Time is very different for Peter and he returns infrequently, until he shows up when Wendy is grown and married. By that time Peter Pan is no longer important to her. Wendy tells the Neverland story to her daughter Jane. One spring when Peter Pan returns, because his concept of time is so different, he doesn’t realize that Wendy is a grown woman and he asks for Michael and John. Wendy tells Peter Pan that the child sleeping is a new one and she tells him that she is a grown woman. Peter Pan is distraught because he didn’t want Wendy to grow up.
Peter Pan teaches Jane to fly, and the same deal is made that each spring, Jane will go to Neverland for a week to spring clean.
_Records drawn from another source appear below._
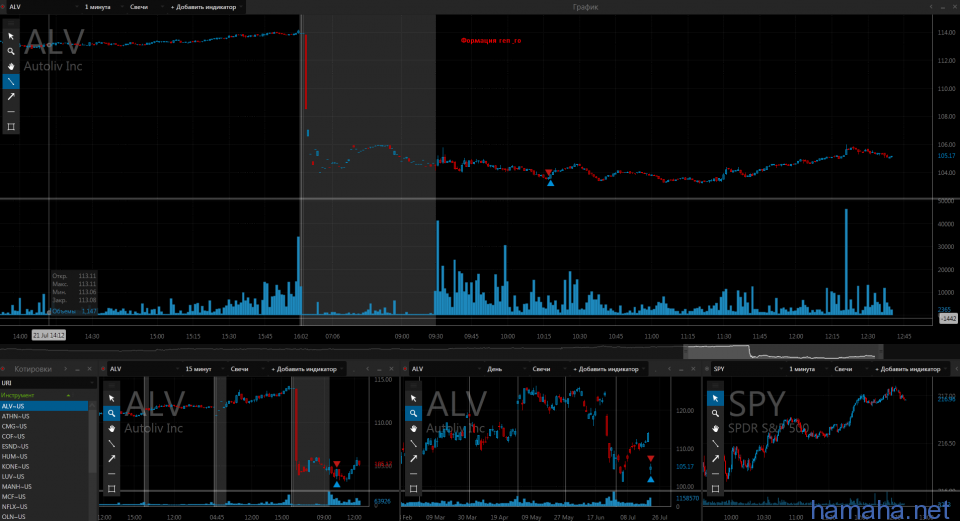The width and height of the screenshot is (960, 521).
Task: Click '+ Добавить индикатор' in the main chart header
Action: [205, 7]
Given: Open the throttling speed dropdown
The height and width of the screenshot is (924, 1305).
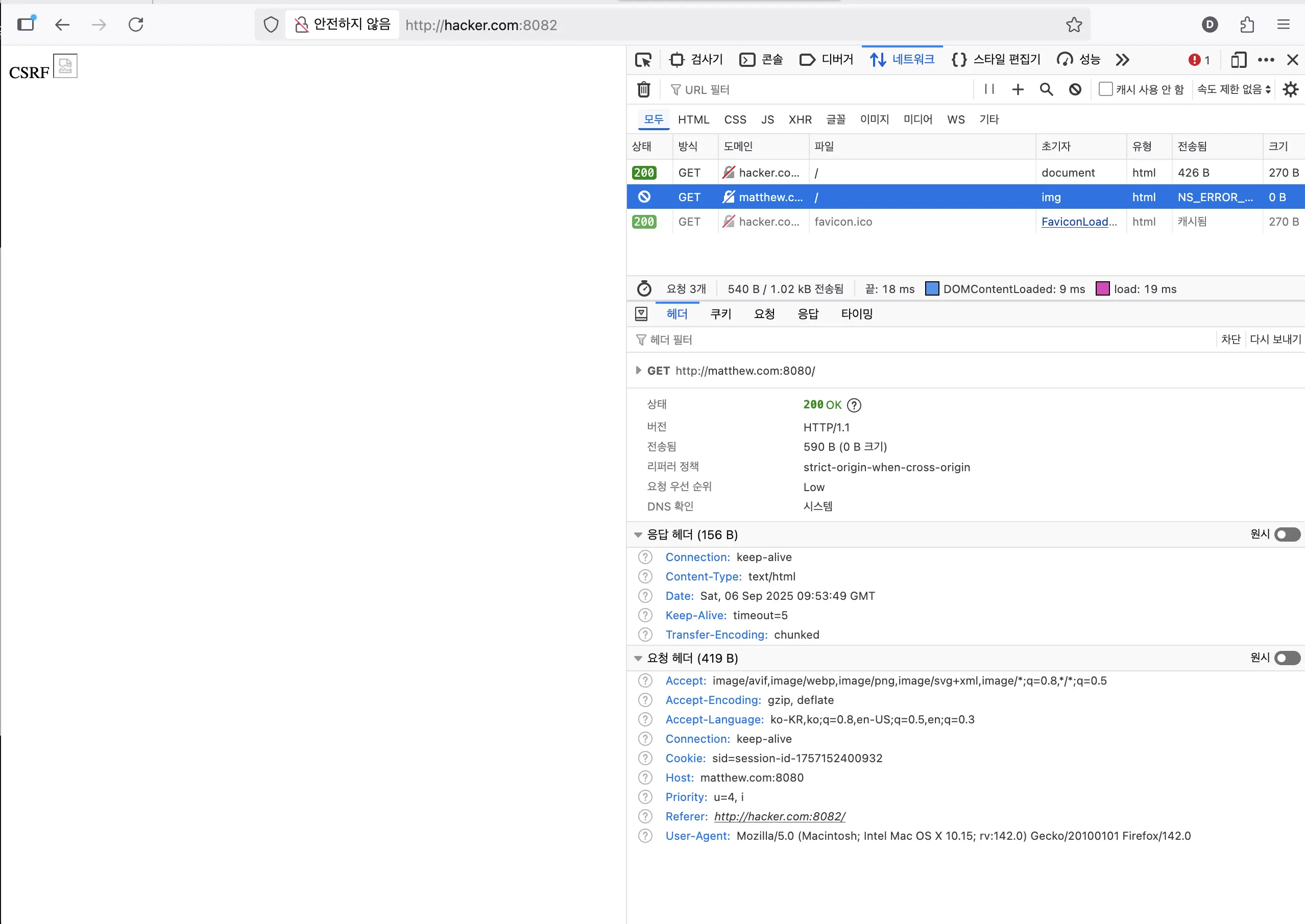Looking at the screenshot, I should 1234,89.
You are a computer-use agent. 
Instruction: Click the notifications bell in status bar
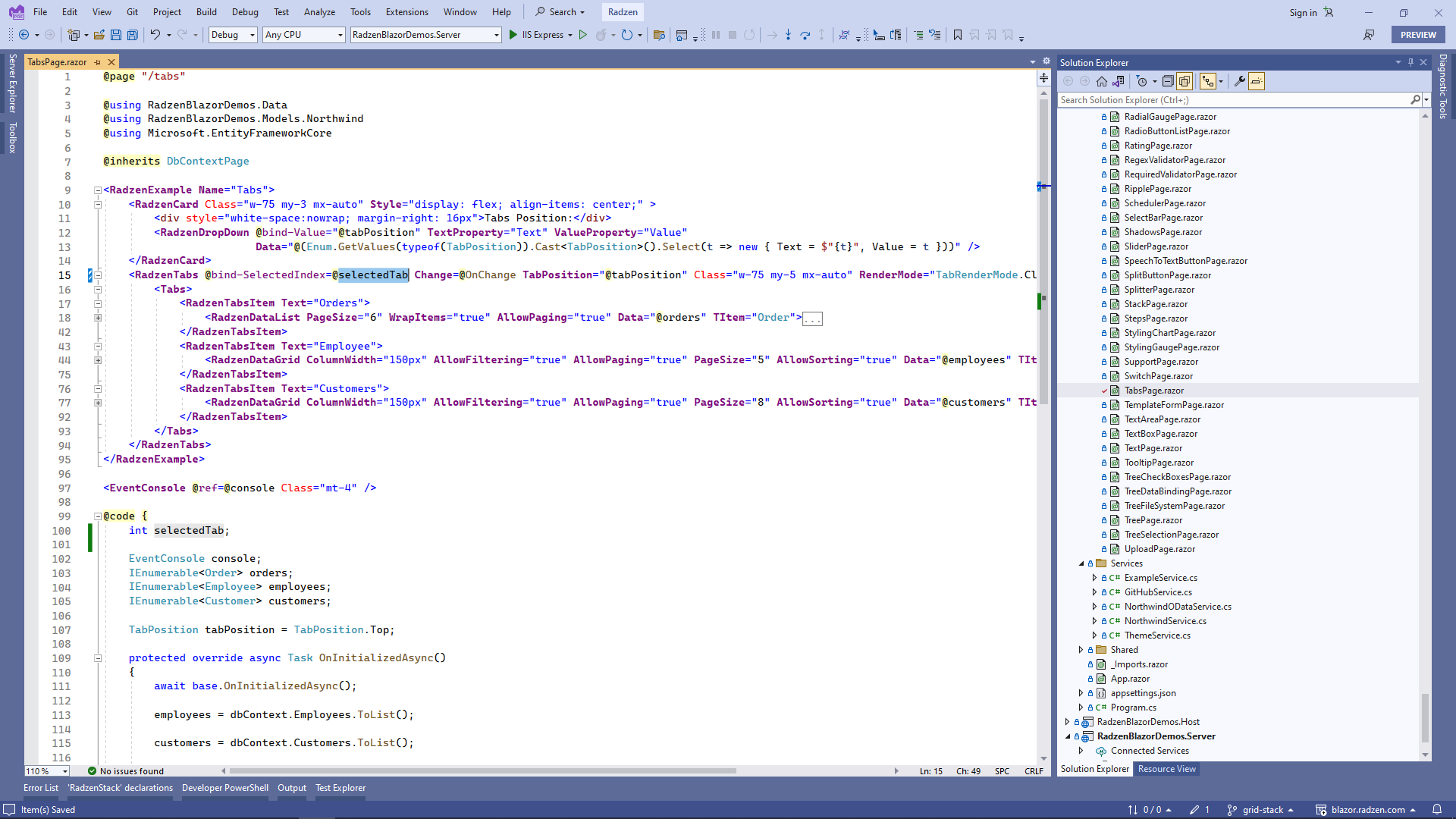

This was the first time I read Peter Pan and what I liked most about the story is the magic of believing that you can do the impossible. Peter Pan convinced Michael, John and Wendy that they could fly. They believed they could fly and tried to fly until they mastered it. A big part was taking action. I recommend Peter Pan by J M Barrie because every now and again we need to step into the land of make believe.